A isenção tributária no pagamento de dividendos sobre o estoque de lucro acumulado das empresas, prevista no projeto de lei (PL) que impõe a cobrança de Imposto de Renda (IR) sobre proventos, tem sido alvo de questionamentos ao esbarrar em um artigo da Lei das S.A. O conflito de regras coloca sobre a mesa um impasse de centenas de bilhões de reais.
O PL 1087/2025, que amplia a faixa de isenção de IR para quem ganha até R$ 5 mil e estabelece a tributação dos dividendos em 10%, retidos na fonte, prevê que não seja cobrado imposto no caso de distribuição do lucro acumulado que foi incorporado ao patrimônio líquido. Esse resultado pode ser sido acumulado ao longo de 30 anos, desde a promulgação da lei 9.249, de 1995, que garantiu a isenção da tributação sobre os dividendos. O projeto está em regime de urgência e deve ser logo votado pelo Congresso.
Conforme a redação atual do texto, para haver chance de distribuição desse estoque sem a tributação, foi aberta a possibilidade de as companhias declararem o pagamento ainda em 2025 – ou seja, antes da entrada em vigor da lei. No entanto, o pagamento poderá ser feito em outros anos.
Esse item foi incorporado ao PL no substitutivo elaborado pelo relator da proposta, o deputado Arthur Lira (PP-AL), para regulamentar o chamado “estoque de lucros” acumulados até 31 de dezembro de 2025, de forma a manter o tratamento tributário vigente hoje.
O problema é que há uma inconsistência para as empresas que são sociedades anônimas (S.A.), que seguem uma legislação específica. O artigo 205 da Lei das S.A. determina que o dividendo seja pago no mesmo exercício em que foi declarado. Em tese, portanto, as companhias que declarassem a distribuição de proventos sobre o estoque teriam de fazer o desembolso ainda em 2025, com grande impacto sobre o caixa.
Criou-se para as S.A. – grupo que abrange as maiores empresas do país – uma incerteza sobre a possibilidade de pagar os dividendos de forma escalonada. Diante disso, muitas companhias estão à espera de esclarecimentos ou de mudanças na redação do projeto.
O assunto deverá ser discutido pela Abrasca, que reúne companhias abertas. A entidade foi recentemente alertada sobre a questão que vai afetar suas associadas, apurou o Valor.
Se consideradas as 15 principais empresas que compõem o Ibovespa, conforme os balanços do segundo trimestre, o estoque agregado de lucros e reservas de lucros chega a aproximadamente R$ 591 bilhões, de acordo com levantamento feito pelo escritório Levy Salomão.

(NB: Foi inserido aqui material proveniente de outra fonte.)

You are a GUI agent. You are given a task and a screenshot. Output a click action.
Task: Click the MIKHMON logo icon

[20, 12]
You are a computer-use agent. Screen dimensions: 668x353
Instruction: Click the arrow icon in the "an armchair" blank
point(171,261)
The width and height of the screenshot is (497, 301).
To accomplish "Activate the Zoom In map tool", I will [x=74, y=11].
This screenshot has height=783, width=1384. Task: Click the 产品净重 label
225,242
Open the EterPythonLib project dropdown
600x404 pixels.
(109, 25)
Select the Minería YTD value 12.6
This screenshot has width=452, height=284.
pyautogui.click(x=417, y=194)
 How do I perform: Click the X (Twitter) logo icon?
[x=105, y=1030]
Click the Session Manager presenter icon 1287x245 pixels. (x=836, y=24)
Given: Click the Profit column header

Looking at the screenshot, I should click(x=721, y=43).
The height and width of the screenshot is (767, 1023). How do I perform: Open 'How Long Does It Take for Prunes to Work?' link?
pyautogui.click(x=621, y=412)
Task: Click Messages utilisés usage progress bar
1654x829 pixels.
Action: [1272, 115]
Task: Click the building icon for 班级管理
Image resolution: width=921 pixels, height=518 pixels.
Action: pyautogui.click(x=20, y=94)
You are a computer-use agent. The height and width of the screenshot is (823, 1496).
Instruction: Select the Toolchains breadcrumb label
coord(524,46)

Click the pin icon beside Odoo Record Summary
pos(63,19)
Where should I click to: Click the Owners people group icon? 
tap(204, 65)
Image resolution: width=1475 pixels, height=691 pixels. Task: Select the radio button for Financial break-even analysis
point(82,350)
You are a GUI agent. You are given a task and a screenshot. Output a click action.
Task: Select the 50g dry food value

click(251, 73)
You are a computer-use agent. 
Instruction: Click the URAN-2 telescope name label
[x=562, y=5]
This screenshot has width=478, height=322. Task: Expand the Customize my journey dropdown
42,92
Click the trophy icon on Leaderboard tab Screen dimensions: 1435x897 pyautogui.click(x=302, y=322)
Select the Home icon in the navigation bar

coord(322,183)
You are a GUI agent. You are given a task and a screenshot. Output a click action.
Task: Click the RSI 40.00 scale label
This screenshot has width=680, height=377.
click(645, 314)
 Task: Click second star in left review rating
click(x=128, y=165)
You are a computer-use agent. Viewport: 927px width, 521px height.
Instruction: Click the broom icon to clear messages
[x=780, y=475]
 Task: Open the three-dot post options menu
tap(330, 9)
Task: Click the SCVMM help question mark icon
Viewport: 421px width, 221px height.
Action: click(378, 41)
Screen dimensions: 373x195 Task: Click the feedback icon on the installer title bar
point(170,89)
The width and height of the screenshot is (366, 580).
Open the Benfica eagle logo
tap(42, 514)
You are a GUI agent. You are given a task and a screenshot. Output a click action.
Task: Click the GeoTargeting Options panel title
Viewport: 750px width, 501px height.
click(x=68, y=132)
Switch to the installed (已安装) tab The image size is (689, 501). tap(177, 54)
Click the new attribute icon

Algumas companhias mais conservadoras e com disponibilidade de caixa estão programando o pagamento para este ano, de forma a garantir a isenção. A maioria, porém, aguarda uma definição. Um dos problemas é o efeito caixa trazido pela distribuição dos proventos. Muitas empresas não tem essa disponibilidade ou preferem reter os recursos dado o atual cenário macro, com juros elevados.
O sócio da área societária do Levy Salomão, Erickson Santana de Oliveira, destaca que esse ponto trouxe uma “dificuldade mecânica” para que as empresas S.A. consigam antecipar os efeitos do PL sem “ofender” as regras societárias. “Ficou uma armadilha”, diz.
Segundo Oliveira, o escritório tem alertado os clientes sobre a questão. Uma solução, segundo ele, seria isentar todo o estoque atual e iniciar a cobrança sobre os dividendos calculados a partir dos resultados apurados em 2026.
Daniel Loria, ex-diretor da Secretaria Extraordinária da Reforma Tributária e sócio do Loria Advogados, afirma que existe uma dúvida de interpretação e, com isso, um risco de questionamentos para as S.A. que seguirem o texto do PL. Ele diz que, se aprovada a redação atual, uma alternativa seria fazer um aumento de capital da companhia com o estoque de lucro, para contornar o efeito caixa. “Seria uma alternativa mais segura e sem risco de questionamento.”
Procurado por meio de seu gabinete, Lira não concedeu entrevista.